Il bollettino meteorologico del lavoro ligure prevede in autunno tempo bruttissimo, con una particolare concentrazione nell’area tra Savona e Genova, ora che l’annuncio dei 147 esuberi
di Ericsson si aggiunge alle bufere e alle piogge acide di Bombardier, Piaggio Aerospace, Tirreno Power e Ilva. Per cui suscita più indignazione che meraviglia il politico di turno che si atteggia a grillo parlante di Pinocchio: “avete visto cosa succede quando i quartieri generali delle aziende sono lontani migliaia di chilometri dall’insediamento locale?”. Bravo lui, ma dov’era quando si facevano gli spezzatini aziendali o si cedevano storici marchi ad acquirenti arabi o scandinavi, che di tali storie industriali e relativi lasciti “non gliene poteva fregare di meno”. Interlocutori – questi arabo-scandinavi – acclamati in quanto apportatori di “pezze a freddo” in situazioni che né la politica né le business communities indigene avevano neppure una minima idea sul come affrontare.

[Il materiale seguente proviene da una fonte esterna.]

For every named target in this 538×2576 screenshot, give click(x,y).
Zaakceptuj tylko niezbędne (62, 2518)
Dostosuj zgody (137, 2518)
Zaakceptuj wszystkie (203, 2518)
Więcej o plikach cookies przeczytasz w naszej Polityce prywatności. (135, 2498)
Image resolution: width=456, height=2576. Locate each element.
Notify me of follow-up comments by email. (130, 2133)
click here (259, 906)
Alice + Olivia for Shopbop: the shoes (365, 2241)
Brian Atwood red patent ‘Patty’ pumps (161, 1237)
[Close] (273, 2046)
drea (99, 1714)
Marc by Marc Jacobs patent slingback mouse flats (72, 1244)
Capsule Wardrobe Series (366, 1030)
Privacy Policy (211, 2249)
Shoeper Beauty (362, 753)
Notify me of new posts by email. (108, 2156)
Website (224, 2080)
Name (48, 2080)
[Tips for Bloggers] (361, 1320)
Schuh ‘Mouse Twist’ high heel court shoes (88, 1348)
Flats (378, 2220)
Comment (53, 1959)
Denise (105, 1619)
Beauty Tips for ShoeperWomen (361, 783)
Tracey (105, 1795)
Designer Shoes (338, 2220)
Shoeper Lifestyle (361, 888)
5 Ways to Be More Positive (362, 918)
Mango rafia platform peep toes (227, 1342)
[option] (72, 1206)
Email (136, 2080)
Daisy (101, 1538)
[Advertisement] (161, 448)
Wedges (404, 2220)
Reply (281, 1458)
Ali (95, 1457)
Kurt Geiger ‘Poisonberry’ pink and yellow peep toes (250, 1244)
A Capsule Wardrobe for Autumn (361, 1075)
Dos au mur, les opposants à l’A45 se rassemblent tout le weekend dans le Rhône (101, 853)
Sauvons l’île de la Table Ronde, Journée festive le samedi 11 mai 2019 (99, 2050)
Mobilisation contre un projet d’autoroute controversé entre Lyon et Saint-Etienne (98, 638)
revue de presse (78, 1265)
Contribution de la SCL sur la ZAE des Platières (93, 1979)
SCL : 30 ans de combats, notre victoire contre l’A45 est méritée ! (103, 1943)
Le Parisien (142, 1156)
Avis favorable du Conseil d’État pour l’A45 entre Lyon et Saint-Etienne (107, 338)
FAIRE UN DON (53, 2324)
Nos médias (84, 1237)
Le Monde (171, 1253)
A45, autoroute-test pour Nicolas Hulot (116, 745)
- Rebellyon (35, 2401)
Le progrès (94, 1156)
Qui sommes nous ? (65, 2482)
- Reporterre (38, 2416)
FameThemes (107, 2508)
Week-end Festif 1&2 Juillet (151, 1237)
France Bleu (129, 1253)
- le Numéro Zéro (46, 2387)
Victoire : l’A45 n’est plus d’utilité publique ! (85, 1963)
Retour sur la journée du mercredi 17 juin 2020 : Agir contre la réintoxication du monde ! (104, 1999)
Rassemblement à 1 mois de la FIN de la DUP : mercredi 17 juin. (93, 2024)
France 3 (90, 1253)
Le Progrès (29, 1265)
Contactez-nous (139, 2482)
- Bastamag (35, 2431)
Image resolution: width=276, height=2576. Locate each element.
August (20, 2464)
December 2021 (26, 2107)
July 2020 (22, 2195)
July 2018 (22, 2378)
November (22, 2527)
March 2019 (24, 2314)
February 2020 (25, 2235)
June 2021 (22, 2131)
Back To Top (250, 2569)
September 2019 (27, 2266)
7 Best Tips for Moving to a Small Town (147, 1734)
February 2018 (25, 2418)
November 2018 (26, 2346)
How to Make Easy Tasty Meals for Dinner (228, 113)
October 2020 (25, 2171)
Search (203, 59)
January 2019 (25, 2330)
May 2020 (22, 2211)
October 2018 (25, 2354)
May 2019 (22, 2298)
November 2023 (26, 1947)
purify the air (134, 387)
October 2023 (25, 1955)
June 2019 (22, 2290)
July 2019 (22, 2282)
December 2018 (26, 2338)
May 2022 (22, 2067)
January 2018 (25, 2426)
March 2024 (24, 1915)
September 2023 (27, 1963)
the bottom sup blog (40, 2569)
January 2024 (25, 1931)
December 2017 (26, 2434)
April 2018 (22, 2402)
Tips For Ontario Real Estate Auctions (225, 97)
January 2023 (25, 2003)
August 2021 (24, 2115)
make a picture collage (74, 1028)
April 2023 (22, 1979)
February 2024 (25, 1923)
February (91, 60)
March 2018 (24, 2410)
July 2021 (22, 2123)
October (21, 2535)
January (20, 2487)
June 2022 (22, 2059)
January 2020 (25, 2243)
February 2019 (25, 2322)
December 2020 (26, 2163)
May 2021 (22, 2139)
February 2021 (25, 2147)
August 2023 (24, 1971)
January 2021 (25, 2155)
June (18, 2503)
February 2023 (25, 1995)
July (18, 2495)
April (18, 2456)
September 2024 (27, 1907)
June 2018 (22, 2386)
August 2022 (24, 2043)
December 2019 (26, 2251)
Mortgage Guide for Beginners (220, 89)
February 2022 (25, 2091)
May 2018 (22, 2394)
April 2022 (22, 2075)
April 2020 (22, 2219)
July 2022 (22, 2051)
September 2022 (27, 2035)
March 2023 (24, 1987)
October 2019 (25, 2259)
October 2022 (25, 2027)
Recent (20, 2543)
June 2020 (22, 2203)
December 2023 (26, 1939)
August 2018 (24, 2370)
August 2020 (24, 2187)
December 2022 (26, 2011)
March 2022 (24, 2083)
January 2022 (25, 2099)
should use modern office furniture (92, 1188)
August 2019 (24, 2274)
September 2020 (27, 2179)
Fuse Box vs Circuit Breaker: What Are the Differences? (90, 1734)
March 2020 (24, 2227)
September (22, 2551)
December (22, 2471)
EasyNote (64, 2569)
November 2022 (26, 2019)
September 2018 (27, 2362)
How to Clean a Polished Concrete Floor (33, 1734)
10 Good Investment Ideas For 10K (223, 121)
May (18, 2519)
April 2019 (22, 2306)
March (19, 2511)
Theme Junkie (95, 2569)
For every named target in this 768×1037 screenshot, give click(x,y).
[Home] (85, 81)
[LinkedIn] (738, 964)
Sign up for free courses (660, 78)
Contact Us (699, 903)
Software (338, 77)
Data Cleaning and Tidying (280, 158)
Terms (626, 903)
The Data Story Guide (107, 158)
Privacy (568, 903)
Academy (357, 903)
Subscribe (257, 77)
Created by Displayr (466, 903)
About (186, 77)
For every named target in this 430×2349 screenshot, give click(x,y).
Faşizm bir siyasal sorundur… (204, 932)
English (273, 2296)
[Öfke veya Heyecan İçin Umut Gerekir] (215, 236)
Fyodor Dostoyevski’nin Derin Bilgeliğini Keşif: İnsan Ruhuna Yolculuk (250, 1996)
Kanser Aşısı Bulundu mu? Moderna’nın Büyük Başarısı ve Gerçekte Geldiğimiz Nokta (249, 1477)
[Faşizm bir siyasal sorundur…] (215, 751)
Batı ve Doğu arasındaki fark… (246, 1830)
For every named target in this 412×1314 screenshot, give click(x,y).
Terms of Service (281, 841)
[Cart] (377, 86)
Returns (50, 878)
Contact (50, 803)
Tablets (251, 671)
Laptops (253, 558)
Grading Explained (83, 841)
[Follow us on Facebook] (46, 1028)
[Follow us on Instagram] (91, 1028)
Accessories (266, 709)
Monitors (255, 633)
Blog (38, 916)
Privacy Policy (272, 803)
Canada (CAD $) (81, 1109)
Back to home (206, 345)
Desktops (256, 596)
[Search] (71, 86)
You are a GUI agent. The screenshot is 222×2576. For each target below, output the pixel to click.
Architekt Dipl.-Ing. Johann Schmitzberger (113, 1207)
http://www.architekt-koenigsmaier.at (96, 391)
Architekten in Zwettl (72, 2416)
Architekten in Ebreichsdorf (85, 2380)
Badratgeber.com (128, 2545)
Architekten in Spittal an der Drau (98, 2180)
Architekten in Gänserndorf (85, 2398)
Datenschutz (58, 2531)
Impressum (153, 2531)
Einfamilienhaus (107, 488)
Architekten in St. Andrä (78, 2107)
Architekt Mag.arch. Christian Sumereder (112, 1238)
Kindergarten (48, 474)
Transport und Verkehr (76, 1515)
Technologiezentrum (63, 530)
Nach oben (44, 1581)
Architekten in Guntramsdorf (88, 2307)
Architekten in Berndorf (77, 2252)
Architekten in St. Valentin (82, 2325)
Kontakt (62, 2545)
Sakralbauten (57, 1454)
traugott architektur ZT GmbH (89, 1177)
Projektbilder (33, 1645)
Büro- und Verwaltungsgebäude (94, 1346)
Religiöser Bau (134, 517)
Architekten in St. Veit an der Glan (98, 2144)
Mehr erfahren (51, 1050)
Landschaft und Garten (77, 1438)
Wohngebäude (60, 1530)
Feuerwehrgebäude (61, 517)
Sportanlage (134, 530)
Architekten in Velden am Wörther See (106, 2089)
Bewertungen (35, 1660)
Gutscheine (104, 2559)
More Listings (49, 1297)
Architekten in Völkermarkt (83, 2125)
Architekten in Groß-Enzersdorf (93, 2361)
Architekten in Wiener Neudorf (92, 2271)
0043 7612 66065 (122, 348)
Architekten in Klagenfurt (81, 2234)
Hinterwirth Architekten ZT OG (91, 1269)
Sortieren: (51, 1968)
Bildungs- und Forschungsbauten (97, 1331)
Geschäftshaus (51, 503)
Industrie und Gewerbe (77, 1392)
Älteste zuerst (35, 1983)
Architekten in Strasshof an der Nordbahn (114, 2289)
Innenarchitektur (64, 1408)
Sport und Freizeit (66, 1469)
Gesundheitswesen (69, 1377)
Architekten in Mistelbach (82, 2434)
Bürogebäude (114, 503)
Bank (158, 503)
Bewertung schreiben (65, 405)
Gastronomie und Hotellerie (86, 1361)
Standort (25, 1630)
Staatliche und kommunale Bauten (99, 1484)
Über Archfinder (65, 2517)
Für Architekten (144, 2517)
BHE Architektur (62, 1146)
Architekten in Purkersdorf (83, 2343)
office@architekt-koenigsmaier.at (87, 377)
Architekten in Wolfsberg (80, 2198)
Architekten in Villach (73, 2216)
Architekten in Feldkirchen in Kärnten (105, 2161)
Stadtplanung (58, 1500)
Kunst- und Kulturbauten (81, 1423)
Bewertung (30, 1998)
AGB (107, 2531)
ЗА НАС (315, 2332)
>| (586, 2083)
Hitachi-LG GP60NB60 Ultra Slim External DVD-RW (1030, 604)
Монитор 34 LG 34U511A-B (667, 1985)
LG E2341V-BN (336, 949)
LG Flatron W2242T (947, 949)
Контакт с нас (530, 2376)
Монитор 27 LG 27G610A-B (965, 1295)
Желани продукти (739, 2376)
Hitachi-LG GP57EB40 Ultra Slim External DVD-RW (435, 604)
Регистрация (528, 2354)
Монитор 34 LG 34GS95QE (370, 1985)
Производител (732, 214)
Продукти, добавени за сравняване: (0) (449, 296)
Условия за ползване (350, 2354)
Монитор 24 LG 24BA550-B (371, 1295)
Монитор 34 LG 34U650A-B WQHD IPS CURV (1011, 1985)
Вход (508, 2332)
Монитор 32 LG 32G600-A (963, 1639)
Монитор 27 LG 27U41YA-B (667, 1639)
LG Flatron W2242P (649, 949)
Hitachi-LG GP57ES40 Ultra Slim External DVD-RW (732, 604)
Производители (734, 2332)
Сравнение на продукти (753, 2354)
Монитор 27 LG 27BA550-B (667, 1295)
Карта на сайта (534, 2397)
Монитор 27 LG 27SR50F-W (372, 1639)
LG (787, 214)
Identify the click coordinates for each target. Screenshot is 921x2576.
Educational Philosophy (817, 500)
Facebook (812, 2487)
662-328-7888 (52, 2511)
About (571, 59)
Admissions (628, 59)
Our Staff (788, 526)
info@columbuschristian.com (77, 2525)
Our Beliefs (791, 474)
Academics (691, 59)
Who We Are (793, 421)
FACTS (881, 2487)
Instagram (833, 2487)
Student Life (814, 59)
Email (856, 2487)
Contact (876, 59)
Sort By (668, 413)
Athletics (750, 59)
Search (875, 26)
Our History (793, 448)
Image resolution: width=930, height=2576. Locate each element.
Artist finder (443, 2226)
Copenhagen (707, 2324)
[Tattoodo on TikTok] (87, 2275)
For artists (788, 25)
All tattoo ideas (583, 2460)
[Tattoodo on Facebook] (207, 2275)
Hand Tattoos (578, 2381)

Alla luce dei fatti dovrebbe essersi capito che la governance locale non può essere delegata a terzi senza scatenare le succitate bufere e piogge acide.
Ritorna così di moda un concetto elaborato dalla mente economica più elevata del XX secolo – John Maynard Keynes: la politica industriale, come scelta strategica della collettività, per orientare le risorse disponibili attraverso scelte di specializzazione competitiva dell’area. Insomma valorizzare, quello che sappiamo fare, vogliamo fare abbiamo i mezzi per fare. Ci dovrebbero guidare gli esempi delle più dinamiche città europee, che negli ultimi trent’anni hanno reagito alle gelate della de-industrializzazione proprio elaborando strategie di questo tipo.